Mrs. Fish, the eldest sister, who was a teacher of music in Rochester, began to lose her pupils, and whilst the blanching of the poor mother's hair in a single week bore testimony to the mental tortures which supra-mundane terrors and mundane cruelties had heaped upon them, the world was taunting them with imposture and with originating the very manifestations which were destroying their health, peace of mind, and good name. They had solicited the advice of their much-respected friend, Isaac Post, a highly esteemed Quaker citizen of Rochester, and at his suggestion succeeded in communicating by raps with the invisible power, through the alphabet (an attempt had been previously made but without success). Telegraphic numbers were given to signify "Yes" or "No," "Doubtful," etc., and sentences were spelled out by which they learned the astounding facts that not only "Charles Rosna" the murdered pedlar, but hosts of spirits, good and bad, high and low, could under certain conditions not understood, and impossible for mortals yet to comprehend, communicate with earth; that such communication was produced through the forces of spiritual magnetism, in chemical affinity; that the varieties of magnetism in different individuals afforded "medium power" to some, and denied it to others; that the magnetic relations necessary to produce phenomena were very subtle, liable to disturbance and singularly susceptible to the influence of the mental emotions. In addition to communications purporting thus to explain the object and something of the modus operandi of the communion, numerous spirit friends of the family, and also of those who joined in their investigations, gladdened the hearts of their astonished relatives by direct and unlooked-for tests of their presence. They came spelling out their names, ages and various tokens of ident.i.ty correctly, and proclaiming the joyful tidings that they all "still lived," "still loved," and with the tenderness of human affection and the wisdom of a higher sphere of existence, watched over and guided the beloved ones who had mourned them as dead, with all the gracious ministry of guardian angels.
CHAPTER VIII.
But redolent of joy and consolation as is the intercourse with beloved friends, at this time when orderly communion has succeeded doubtful experiment, it must not be supposed that any such harmonious results characterised the initiatory proceedings of the spiritual movement which now made its advent in Rochester.

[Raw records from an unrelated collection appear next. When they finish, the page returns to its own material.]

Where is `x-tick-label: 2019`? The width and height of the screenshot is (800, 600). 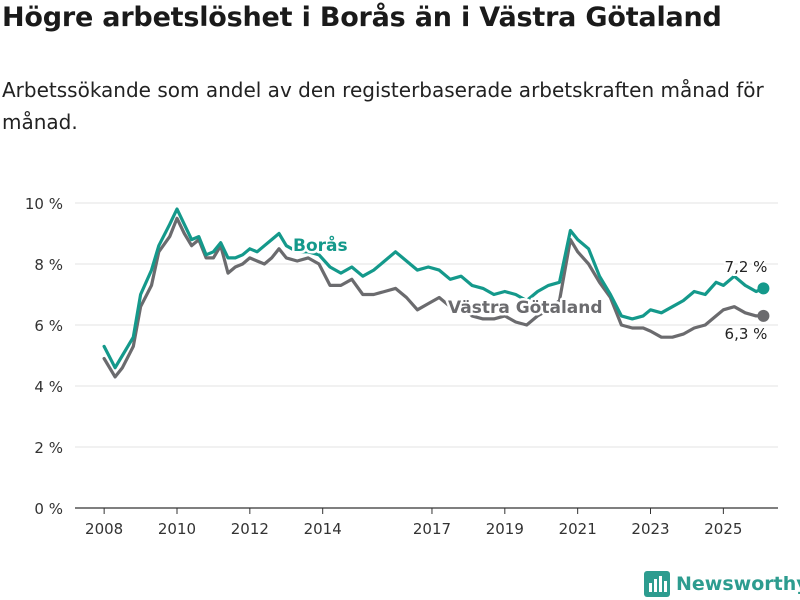
x-tick-label: 2019 is located at coordinates (505, 529).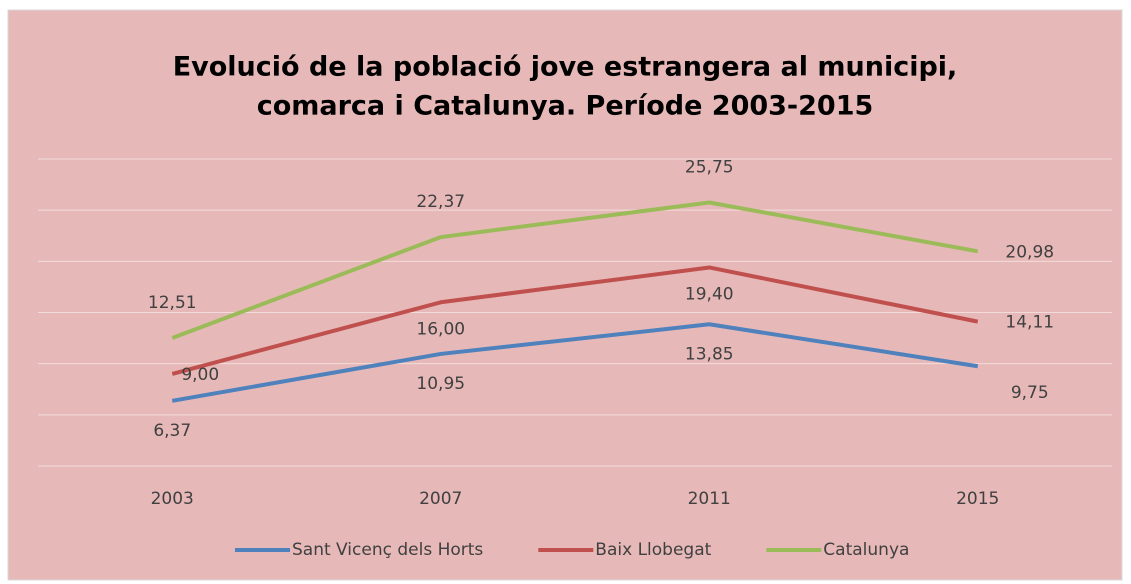  I want to click on data-label: 19,40, so click(710, 294).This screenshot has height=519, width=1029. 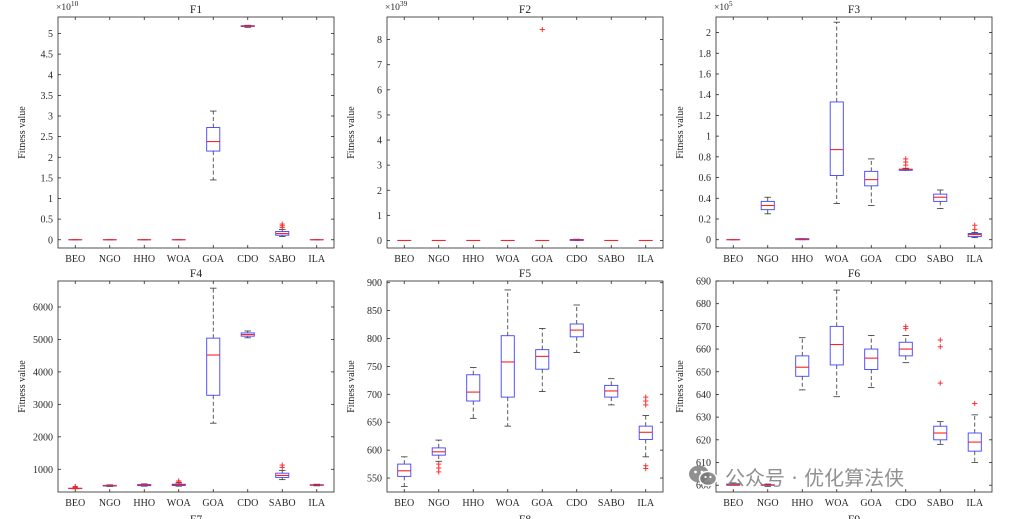 I want to click on y-tick-label: 1.4, so click(x=706, y=96).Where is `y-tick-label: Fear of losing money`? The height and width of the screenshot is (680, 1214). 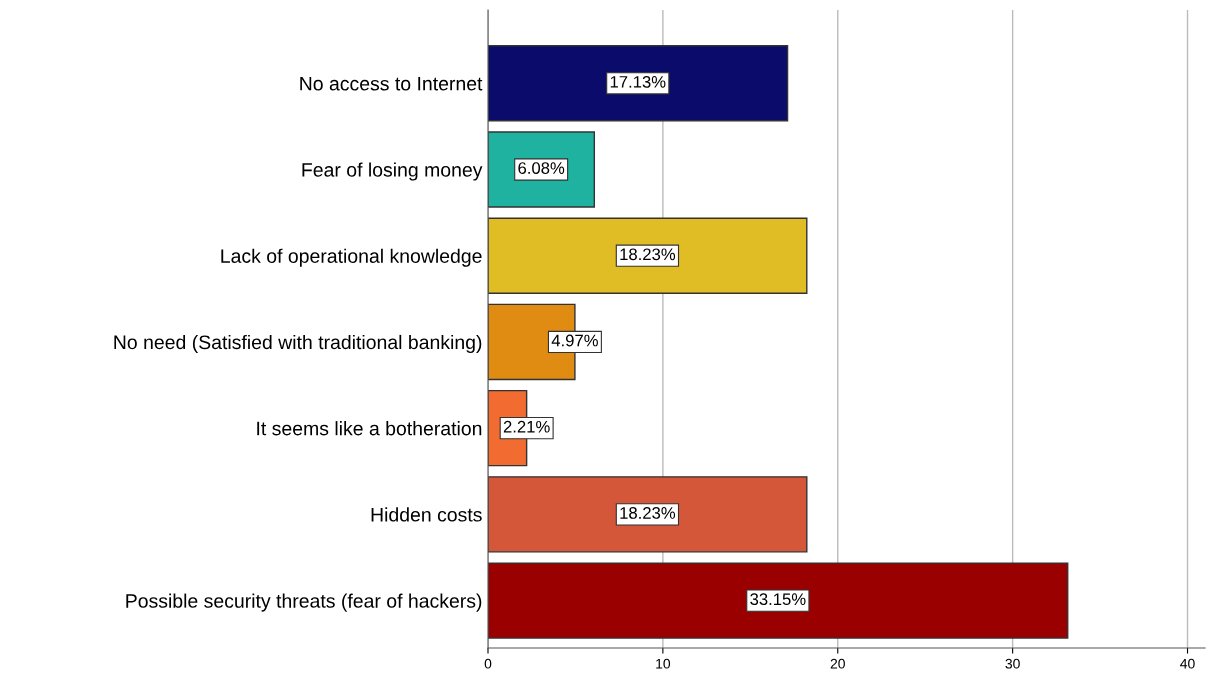 y-tick-label: Fear of losing money is located at coordinates (392, 172).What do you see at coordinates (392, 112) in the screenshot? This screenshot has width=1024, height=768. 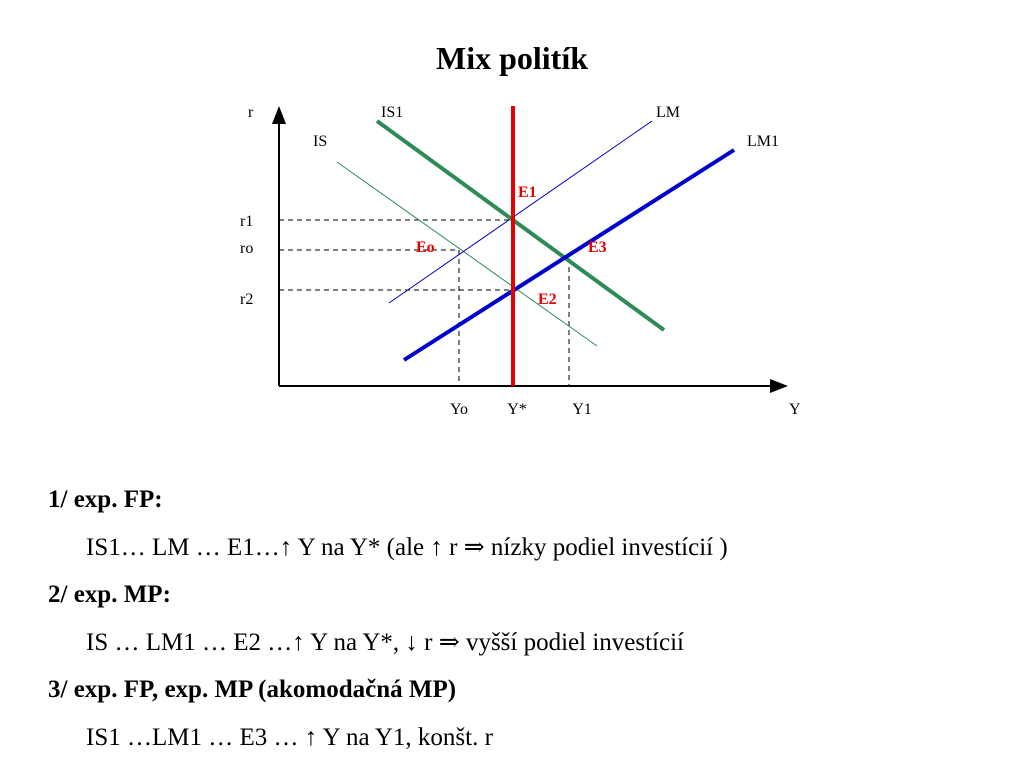 I see `is1-label: IS1` at bounding box center [392, 112].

Within and without the dwellings of the medium, all was fear, consternation, doubt, and anxiety. Fanatical religionists of different sects had forced themselves into the family gatherings, and the wildest scenes of rant, cant, and absurdity often ensued. Opinions of the most astounding nature were hazarded concerning the object of this movement; some determining that it was a "millennium" and looking for the speedy reign of a personal Messiah and the equally speedy destruction of the wicked.